*EXERCISE*
Please transcribe the listing that follows exactly; images are to be excluded.

════════════════════

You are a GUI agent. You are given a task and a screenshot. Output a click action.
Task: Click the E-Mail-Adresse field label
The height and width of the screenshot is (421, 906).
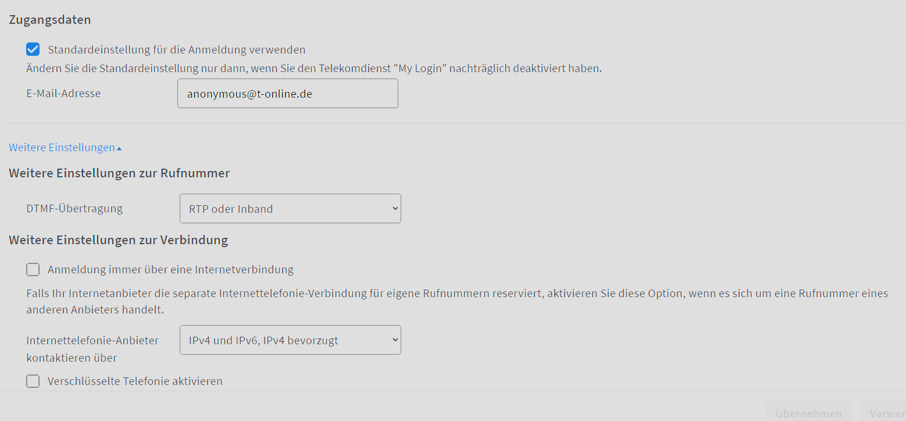(63, 93)
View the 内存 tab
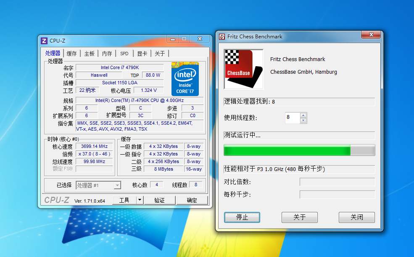The width and height of the screenshot is (414, 257). tap(106, 54)
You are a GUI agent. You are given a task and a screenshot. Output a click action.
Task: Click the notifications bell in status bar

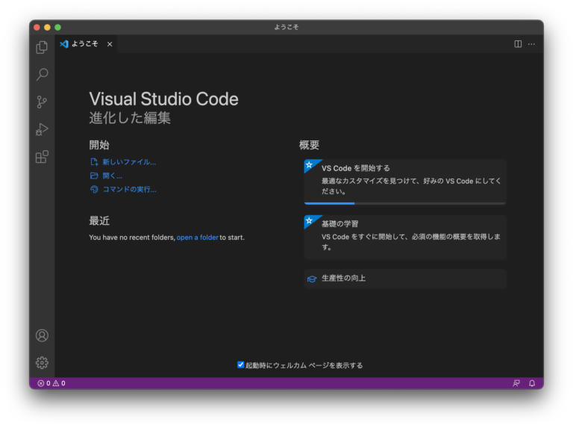[532, 383]
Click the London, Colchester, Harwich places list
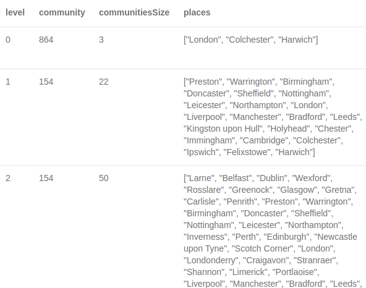The image size is (366, 288). tap(250, 40)
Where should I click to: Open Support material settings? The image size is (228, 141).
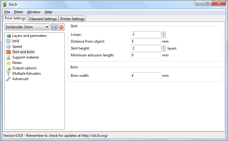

════════════════════

*YOUR RESPONSE*
You are a GUI agent. You are given a task and a screenshot. Output a click action.
Task: Click the E-Mail-Adresse field label
The height and width of the screenshot is (421, 906).
(63, 93)
View the 内存 tab
The width and height of the screenshot is (414, 257). tap(106, 54)
You are a GUI agent. You are given a task and a screenshot. Output a click action.
Task: Click the notifications bell in status bar

[532, 383]
Click the London, Colchester, Harwich places list
The image size is (366, 288). tap(250, 40)
Where should I click to: Open Support material settings? The image size is (228, 141).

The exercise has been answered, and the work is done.